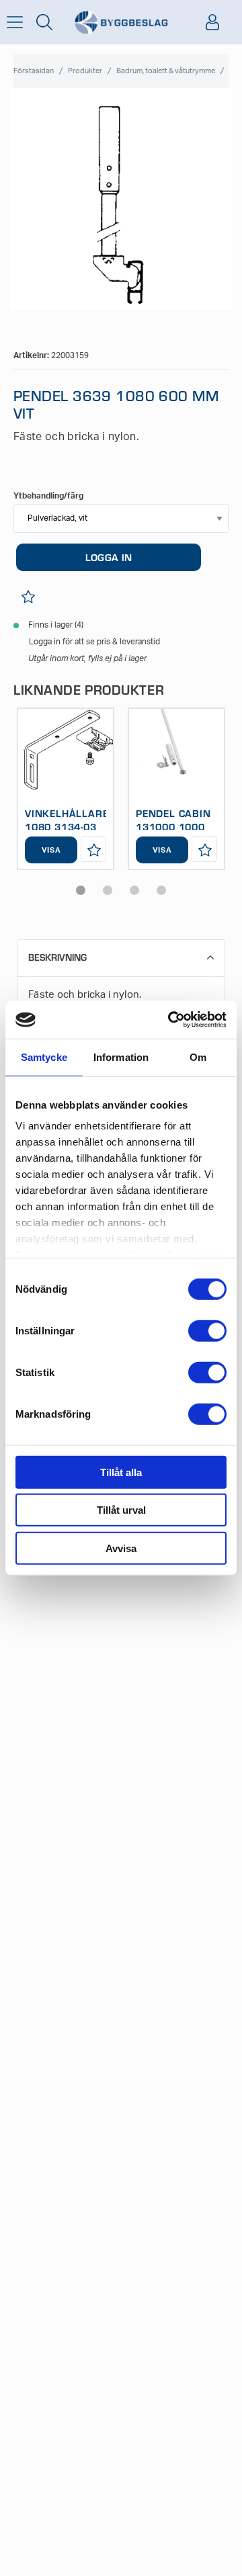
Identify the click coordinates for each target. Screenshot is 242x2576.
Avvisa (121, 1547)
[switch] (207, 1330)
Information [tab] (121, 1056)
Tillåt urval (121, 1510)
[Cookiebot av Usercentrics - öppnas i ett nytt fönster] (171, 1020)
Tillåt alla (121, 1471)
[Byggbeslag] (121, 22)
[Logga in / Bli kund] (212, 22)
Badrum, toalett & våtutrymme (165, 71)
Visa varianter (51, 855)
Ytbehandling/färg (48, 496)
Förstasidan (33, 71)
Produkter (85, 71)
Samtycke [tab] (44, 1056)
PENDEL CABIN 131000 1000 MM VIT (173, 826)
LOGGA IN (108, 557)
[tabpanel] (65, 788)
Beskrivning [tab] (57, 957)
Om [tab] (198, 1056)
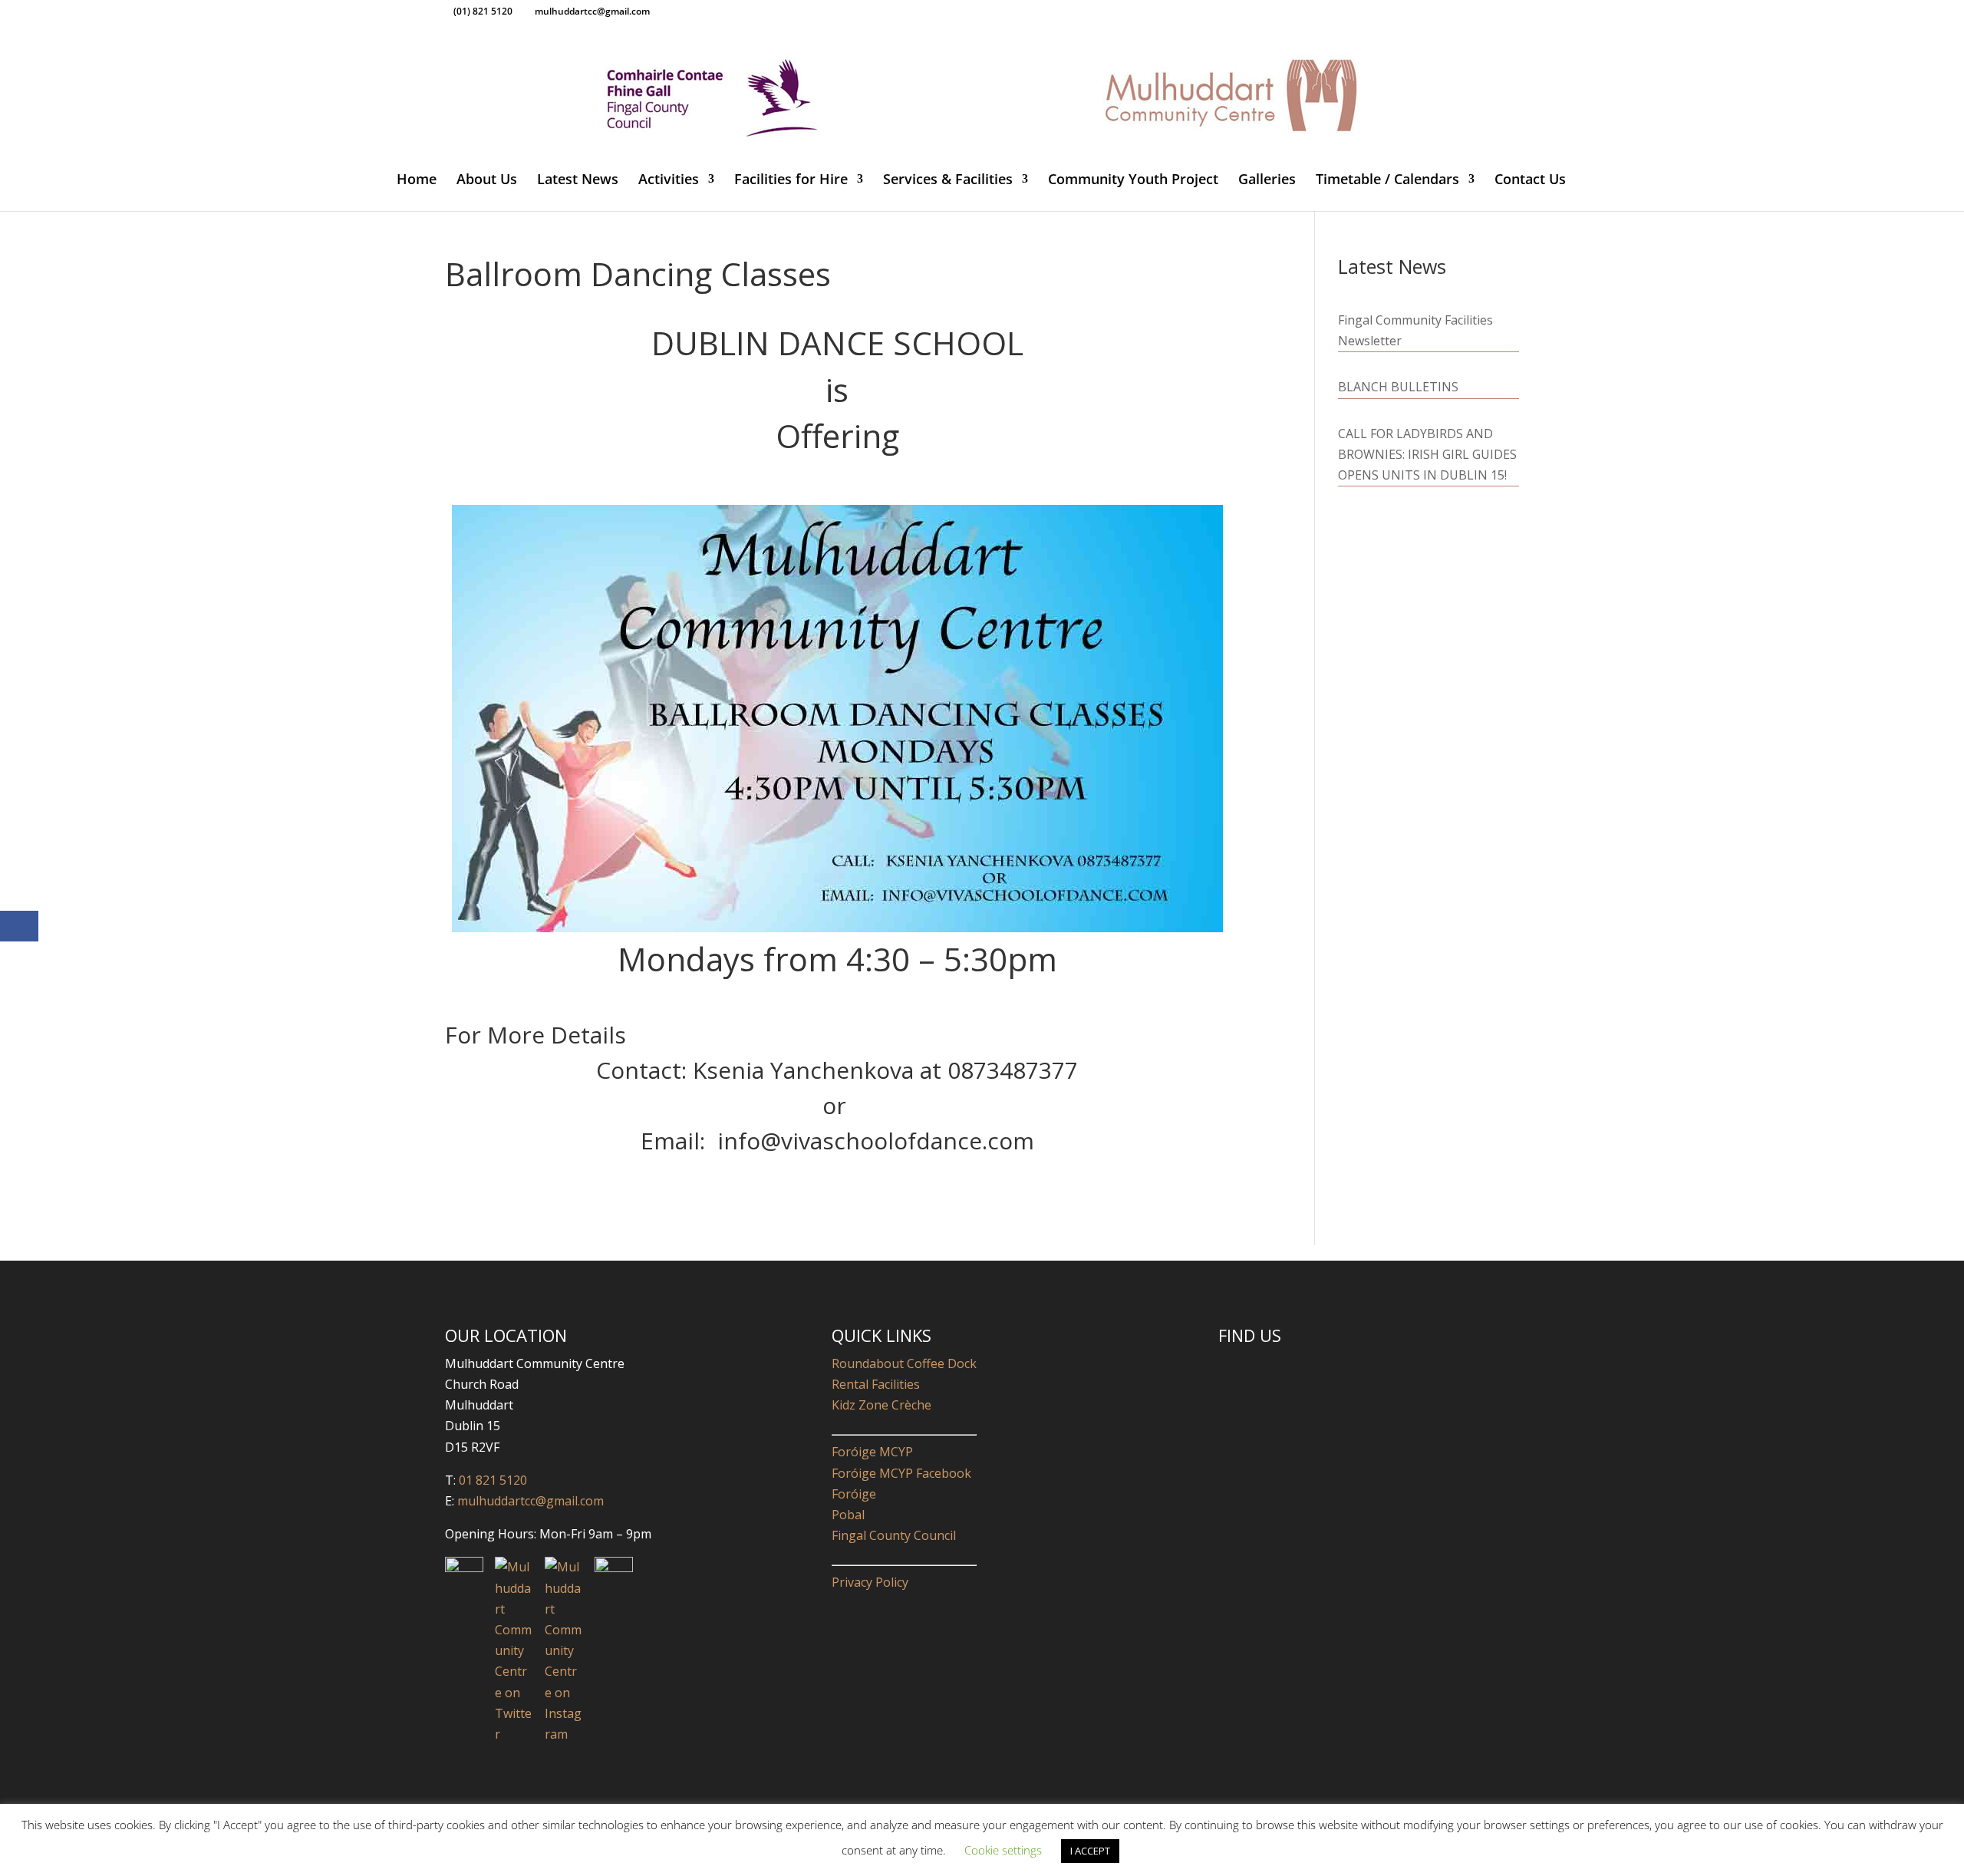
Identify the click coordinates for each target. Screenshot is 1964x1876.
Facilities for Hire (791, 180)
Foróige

◆ Aim of the task ◆
Leave the pictures aside. Set down exactly the lines from the one with "Information [tab] (121, 1056)" through the final line of the listing above.

◆ Task result ◆
Information [tab] (121, 1056)
Tillåt urval (121, 1510)
[Cookiebot av Usercentrics - öppnas i ett nytt fönster] (171, 1020)
Tillåt alla (121, 1471)
[Byggbeslag] (121, 22)
[Logga in / Bli kund] (212, 22)
Badrum, toalett & våtutrymme (165, 71)
Visa varianter (51, 855)
Ytbehandling/färg (48, 496)
Förstasidan (33, 71)
Produkter (85, 71)
Samtycke [tab] (44, 1056)
PENDEL CABIN 131000 1000 MM VIT (173, 826)
LOGGA IN (108, 557)
[tabpanel] (65, 788)
Beskrivning [tab] (57, 957)
Om [tab] (198, 1056)
Identify the click coordinates for each target. Screenshot is 1964x1876.
Facilities for Hire (791, 180)
Foróige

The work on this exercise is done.